Ferocious 'penis worms' were the hermit crabs of the ancient seas

The Cambrian period, which lasted from 543 million to 490 millions years ago, saw the first major explosion in biodiversity on Earth. It also saw the first appearance of the ancestors to nearly all modern animals. The penis worm is one of the most fearsome.
Technically known as priapulids after Priapus, the well-endowed Greek god for male genitals penis worms, they are a group of marine worms that has survived in the oceans for over 500 million years. Their descendants are now largely unknown and live in deep, muddy burrows below the surface, sometimes frightening fishermen with their flat, phallus-shaped bodies. However, fossils from the early Cambrian reveal that penisworms were once a problem in ancient seas. They were widely distributed and had fang-lined mouths which could be used to make snacks of any marine creature that passed them.

Penis worms were no less fearful than they appeared to be. Researchers discovered four priapulid flora in a study published in Current Biology on Nov. 7.

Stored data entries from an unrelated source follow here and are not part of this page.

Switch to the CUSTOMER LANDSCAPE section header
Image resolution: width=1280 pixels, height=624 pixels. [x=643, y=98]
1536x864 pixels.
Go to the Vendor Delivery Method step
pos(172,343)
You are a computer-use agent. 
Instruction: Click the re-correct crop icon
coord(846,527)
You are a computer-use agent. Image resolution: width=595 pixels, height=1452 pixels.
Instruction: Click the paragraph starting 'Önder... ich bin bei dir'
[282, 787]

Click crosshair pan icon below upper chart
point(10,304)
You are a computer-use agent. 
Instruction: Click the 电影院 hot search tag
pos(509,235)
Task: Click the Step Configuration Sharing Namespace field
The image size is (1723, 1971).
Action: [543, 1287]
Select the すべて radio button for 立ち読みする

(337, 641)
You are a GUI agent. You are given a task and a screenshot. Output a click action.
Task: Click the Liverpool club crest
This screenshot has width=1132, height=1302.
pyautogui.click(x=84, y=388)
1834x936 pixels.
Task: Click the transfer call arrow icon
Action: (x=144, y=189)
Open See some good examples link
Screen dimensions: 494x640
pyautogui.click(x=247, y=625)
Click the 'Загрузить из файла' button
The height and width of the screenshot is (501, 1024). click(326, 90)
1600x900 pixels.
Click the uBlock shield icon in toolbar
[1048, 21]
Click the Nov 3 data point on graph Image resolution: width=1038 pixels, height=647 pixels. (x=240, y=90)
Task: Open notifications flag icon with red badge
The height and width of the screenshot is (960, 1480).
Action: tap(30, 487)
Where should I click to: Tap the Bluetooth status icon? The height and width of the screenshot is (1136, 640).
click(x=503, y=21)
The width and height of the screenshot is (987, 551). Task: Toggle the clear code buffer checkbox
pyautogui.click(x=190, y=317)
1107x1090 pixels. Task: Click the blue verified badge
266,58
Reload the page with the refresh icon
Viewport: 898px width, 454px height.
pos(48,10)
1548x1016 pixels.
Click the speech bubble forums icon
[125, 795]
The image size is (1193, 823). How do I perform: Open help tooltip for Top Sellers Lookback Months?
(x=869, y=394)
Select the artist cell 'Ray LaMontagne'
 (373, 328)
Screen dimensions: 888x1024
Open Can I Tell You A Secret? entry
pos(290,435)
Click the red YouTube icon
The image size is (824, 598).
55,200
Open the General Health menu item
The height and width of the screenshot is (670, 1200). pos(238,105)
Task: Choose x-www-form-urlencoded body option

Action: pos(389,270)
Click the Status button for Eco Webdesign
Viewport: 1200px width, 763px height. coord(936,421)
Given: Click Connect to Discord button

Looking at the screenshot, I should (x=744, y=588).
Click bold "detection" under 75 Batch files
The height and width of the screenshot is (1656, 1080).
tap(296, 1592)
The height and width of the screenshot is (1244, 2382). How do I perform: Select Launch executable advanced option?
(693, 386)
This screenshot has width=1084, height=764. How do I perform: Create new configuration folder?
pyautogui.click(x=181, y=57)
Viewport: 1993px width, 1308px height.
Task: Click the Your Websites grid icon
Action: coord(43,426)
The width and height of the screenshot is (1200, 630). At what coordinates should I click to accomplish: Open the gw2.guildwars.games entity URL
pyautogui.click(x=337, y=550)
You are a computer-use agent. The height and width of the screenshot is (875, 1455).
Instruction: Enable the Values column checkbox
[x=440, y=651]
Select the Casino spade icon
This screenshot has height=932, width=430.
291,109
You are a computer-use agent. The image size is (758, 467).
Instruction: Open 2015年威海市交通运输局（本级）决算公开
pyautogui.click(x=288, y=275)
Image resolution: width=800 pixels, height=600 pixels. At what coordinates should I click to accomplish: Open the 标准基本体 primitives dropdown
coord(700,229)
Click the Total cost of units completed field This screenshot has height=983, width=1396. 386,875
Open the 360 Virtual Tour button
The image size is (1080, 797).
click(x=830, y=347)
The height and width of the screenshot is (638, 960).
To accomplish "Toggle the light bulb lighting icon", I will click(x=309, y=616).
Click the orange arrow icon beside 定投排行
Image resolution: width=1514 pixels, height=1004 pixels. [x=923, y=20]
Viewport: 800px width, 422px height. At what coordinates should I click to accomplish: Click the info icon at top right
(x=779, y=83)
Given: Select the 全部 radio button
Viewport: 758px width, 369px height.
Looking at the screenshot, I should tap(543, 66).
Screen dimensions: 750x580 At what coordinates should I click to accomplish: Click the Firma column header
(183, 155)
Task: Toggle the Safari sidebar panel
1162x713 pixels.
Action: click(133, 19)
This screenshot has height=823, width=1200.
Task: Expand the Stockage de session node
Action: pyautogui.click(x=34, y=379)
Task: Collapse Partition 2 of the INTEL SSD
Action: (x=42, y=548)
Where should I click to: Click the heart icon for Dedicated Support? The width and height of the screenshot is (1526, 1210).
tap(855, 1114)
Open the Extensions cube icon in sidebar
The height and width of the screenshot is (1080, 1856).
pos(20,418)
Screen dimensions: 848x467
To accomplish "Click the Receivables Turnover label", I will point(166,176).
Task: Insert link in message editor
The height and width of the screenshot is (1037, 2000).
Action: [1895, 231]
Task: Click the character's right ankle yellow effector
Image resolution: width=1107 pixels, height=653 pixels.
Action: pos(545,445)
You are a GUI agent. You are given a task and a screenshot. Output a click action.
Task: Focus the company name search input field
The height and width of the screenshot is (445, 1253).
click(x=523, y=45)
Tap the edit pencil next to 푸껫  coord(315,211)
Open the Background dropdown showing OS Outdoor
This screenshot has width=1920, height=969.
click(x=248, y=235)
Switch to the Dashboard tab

Related: Image gallery: Bizarre Cambrian creatures

Researchers believe that all the worms were in the same shell type and in approximately the same location, which suggests that they had taken the shells as homes.

If this is true, it would mean that penisworms invent the "hermit" lifestyle many millions of years before the crustaceans who made it popular.

One fossil showing a penisworm chilling inside the shell of a dead Hyolith. (Image credit: Zhang Xiguang)

Martin Smith, a Durham University associate professor of paleontology, stated via email that "the only explanation that made sense" was that the shells were their homes.

The four penis fossils of a hermit were discovered in the Guanshan fossil deposit, south China. These fossil deposits date to the early Cambrian (525 million years ago), and are well-known for their preservation of not only hard structures like teeth or shells but also soft tissue such as the bodies of priapulids. This is a rare find in the fossil record.

Each shell contains a worm's bottom that sits in the bottom of the cone. The worm's head, mouth, and head hang out on the side, almost like soft-serve icecream. Researchers found that the fossil region had dozens of empty shells but no free-living priapulids. This suggests that the connection between them was not accidental. Each worm was snugly contained in its sheath. This suggests that the creatures used their shells to protect themselves from Cambrian predators and not as temporary refuge.

Researchers wrote that this type of "hermiting behavior" has never been seen before in priapulids, nor in any species prior to the Mesozoic Era (250 million to 65 millions years ago). Smith said that it is "mind-boggling," that such complex behavior could have arisen so quickly after the Cambrian explosion, which occurred more than 500 millions years ago. Even the most fearsome penisworms had to find creative ways in the harsh environment of the early ocean.